Consignes:
(1) Répondez brièvement aux questions suivantes à partir du texte sur les inondations de Tournay.
(a) Quel effet aurait l'élargissement de l'écluse d'Antoing ?
(b) Entre quelles villes envisage-t-on d'établir un barrage ?
(c) Quelles personnes l'orateur affirme-t-il avoir consultées ?
(2) Les affirmations suivantes sont-elles conformes au texte sur les inondations de Tournay ? Répondez par oui ou par non, puis citez les mots du texte qui le justifient.
(a) L'orateur pense qu'un barrage entre Tournay et Audenarde faciliterait l'écoulement des eaux.
(b) L'orateur reproche aux ingénieurs de négliger souvent les intérêts des propriétaires.
(c) Selon l'orateur, l'État pourra refuser d'indemniser les propriétés riveraines endommagées.
(3) Reprenez le texte sur les inondations de Tournay à la suite de sa dernière phrase et poursuivez l'argumentation de l'orateur.

Texte:
%%

Il y a eu deux causes, messieurs, qui semblent devoir amener les mêmes résultats : des inondations à Tournay et aux environs ; si l’on élargit l’écluse d’Antoing, il est évident que les eaux se porteront en plus grandes masses sur Tournay ; si l’on établit un barrage entre Tournay et Audenarde, à coup sûr cela ne facilitera pas l’écoulement des eaux, mais cela aura un effet tout contraire ; ce sont donc là deux causes qui doivent concourir à faire s’accumuler les eaux aux environs de Tournay ; il me semble que cela doit être évident pour tout le monde.

« Mais, dit-on, il y a nécessité », il semble même que la discussion est inutile. Eh bien, messieurs, les hommes pratiques dont nous sommes en quelque sorte les organes (car nous n’aurions point parlé avec cette assurance, si nous n’avions pas consulté les personnes plus à même d’apprécier les intérêts des propriétaires que les ingénieurs qui méprisent souvent ces intérêts lorsqu’ils font leurs projets), ces hommes pratiques ont vu le danger, et si nous entrons dans le système où l’on veut nous entraîner, les demandes d’indemnités qui nous arriveront ne devrons pas rencontrer de difficulté ; car si, pour favoriser les propriétaires français ou pour satisfaire aux demandes de ceux qui s’occupent principalement de la navigation, vous changez le régime de l’Escaut de manière à apporter des dommages notables aux propriétés riveraines ; certes vous ne pourrez pas refuser de réparer le mal que vous aurez causé.

%%

Données fournies:
%%

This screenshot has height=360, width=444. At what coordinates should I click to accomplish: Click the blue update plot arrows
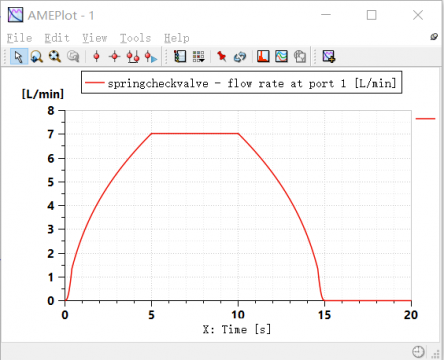(x=240, y=56)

%%

Corrigé:
(1)
(a) Les eaux se porteraient en plus grandes masses sur Tournay.
(b) Entre Tournay et Audenarde.
(c) Les personnes plus à même d'apprécier les intérêts des propriétaires que les ingénieurs.

(2)
(a) Non : « à coup sûr cela ne facilitera pas l’écoulement des eaux ».
(b) Oui : « les ingénieurs qui méprisent souvent ces intérêts lorsqu’ils font leurs projets ».
(c) Non : « certes vous ne pourrez pas refuser de réparer le mal que vous aurez causé ».

(3)
On allègue la nécessité ; mais, messieurs, cette nécessité n’a pas été démontrée, notamment quant à l’élargissement de l’écluse d’Antoing, on l’accorde aux réclamations de la France ; mais il faudrait examiner d’abord si ces réclamations sont fondées ; l’écluse d’Antoing est dans son état actuel depuis un siècle peut-être ; quel est le motif pour lequel on demandait que cet état fût changé ? c’est parce qu’on avait fait des changements en amont d’Antoing sur l’Escaut et sur la Scarpe. Mais si on a fait des changements mal à propos, qu’on rétablisse en France les choses dans leur état primitif. Remarquez-le bien, messieurs, avant l’établissement de l’écluse de Rodignies, on ne se plaignait pas de l’écluse d’Antoing. Il y a plus, messieurs, lorsque toutes les vannes sont ouvertes, l’écluse d’Antoing présente une ouverture de 18 mètres environ ; eh bien, croiriez-vous que, sous le gouvernement français, les vannes de cette écluse se trouvant en mauvais état, on l’a laissée pendant plusieurs années, en partie, fermée de manière qu’au lieu de présenter une ouverture de 18 mètres, elle n’est présentait qu’une de 12 ou 13 mètres. Aujourd’hui, on prétend que l’écluse est trop étroite ; mais c'est précisément à cause des travaux que l’on a fait en amont d’Antoing : si l’on se reporte aux temps anciens, qu’était alors la Scarpe ? La Scarpe traversait des marais. On veut aujourd’hui qu’elle traverse de bonnes prairies ; et pour faciliter l’écoulement des eau de ces prairies, on veut que nous changions, nous, le régime de l'Escaut.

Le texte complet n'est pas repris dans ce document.